● Task statement:
Look for the line that has "Click the URL inspection search field" in the material below; please repeat it and every line after it, exactly, up to and including the line that has "Task: Click the Zyxel logo", and nothing else.

============================================================

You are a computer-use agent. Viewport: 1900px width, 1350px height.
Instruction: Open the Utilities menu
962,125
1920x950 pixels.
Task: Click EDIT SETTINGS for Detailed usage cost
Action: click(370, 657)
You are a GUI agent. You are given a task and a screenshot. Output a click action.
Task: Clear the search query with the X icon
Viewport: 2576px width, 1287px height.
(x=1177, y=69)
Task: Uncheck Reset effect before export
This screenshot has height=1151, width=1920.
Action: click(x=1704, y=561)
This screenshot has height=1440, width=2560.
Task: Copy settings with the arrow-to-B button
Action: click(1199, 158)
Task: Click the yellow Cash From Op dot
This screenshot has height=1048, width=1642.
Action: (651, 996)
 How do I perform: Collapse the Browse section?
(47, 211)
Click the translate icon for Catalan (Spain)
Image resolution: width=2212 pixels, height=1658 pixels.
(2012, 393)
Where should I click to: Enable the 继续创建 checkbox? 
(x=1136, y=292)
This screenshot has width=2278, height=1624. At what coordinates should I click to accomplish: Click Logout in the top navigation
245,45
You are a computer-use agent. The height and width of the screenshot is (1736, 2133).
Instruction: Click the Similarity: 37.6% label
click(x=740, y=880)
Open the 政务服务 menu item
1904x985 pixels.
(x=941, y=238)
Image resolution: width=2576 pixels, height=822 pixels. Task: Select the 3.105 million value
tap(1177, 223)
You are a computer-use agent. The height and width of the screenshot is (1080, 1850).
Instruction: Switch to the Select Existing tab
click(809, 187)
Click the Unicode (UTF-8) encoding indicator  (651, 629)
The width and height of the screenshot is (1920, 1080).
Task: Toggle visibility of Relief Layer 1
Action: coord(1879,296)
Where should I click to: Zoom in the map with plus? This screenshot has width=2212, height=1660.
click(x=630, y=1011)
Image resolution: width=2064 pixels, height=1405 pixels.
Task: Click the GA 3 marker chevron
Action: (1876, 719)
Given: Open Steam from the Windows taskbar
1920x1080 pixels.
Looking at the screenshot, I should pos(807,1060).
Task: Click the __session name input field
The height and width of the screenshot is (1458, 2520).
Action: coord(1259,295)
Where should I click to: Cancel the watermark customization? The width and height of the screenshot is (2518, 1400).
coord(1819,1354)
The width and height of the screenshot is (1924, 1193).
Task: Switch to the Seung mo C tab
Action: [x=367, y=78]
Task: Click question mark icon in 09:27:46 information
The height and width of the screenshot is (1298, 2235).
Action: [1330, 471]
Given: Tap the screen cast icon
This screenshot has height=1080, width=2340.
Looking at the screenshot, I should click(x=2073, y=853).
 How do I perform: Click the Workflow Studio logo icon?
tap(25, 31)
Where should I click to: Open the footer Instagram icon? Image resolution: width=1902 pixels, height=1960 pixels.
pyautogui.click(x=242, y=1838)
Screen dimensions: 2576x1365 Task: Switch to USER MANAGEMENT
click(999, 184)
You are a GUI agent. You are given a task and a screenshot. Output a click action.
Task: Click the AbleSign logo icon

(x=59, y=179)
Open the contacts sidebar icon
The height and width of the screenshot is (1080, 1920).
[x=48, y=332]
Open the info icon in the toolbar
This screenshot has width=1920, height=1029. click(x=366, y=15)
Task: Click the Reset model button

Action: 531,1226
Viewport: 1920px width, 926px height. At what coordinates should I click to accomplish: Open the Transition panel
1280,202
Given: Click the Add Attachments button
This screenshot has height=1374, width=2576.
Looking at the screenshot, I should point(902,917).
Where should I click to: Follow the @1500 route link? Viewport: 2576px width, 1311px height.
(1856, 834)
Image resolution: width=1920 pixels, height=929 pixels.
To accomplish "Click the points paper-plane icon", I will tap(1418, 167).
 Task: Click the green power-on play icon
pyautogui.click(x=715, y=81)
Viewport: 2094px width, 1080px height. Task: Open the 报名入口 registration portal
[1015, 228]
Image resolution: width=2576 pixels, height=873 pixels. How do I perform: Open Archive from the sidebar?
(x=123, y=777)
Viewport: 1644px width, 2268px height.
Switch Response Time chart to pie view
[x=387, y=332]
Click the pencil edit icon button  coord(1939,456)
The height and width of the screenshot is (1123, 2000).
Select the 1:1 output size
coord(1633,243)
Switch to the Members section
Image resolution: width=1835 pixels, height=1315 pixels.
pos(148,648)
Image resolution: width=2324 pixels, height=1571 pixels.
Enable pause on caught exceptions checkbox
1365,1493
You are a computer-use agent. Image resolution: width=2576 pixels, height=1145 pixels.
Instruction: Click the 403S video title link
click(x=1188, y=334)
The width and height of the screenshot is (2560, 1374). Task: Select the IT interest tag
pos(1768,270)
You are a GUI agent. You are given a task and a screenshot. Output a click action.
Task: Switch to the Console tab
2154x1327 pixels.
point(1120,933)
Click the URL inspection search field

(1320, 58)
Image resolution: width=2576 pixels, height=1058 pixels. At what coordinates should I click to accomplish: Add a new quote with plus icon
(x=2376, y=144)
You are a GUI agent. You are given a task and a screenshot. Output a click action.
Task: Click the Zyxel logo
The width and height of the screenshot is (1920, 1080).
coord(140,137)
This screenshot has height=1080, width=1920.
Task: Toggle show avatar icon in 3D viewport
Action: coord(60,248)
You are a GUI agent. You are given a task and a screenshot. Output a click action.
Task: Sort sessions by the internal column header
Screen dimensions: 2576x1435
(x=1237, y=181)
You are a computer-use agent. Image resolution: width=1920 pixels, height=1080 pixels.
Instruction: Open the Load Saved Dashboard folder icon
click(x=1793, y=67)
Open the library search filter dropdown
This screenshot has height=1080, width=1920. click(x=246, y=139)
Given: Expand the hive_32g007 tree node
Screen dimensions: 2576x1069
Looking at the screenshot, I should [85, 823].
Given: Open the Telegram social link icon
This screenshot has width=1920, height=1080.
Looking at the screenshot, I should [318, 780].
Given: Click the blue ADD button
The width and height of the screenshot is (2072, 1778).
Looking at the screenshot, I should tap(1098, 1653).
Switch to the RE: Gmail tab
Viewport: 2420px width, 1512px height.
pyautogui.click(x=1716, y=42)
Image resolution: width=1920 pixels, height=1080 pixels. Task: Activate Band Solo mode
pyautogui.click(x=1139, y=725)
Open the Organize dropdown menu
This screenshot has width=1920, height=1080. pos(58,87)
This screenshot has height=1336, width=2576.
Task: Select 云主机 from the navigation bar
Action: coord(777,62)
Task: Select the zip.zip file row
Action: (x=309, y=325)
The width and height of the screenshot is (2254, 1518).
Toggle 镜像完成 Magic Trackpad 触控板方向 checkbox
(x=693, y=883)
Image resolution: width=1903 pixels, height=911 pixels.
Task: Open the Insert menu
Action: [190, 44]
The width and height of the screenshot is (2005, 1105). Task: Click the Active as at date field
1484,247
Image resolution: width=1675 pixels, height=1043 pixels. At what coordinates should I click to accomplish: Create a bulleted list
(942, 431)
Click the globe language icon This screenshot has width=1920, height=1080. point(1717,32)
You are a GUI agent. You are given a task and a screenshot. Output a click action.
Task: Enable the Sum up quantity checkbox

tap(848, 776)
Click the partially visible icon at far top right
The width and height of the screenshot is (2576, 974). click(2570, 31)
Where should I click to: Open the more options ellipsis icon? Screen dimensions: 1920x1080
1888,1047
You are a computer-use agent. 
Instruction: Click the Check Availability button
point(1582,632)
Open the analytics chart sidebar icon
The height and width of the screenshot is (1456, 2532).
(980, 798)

============================================================

● Your response:
Click the URL inspection search field

(1320, 58)
Image resolution: width=2576 pixels, height=1058 pixels. At what coordinates should I click to accomplish: Add a new quote with plus icon
(x=2376, y=144)
You are a GUI agent. You are given a task and a screenshot. Output a click action.
Task: Click the Zyxel logo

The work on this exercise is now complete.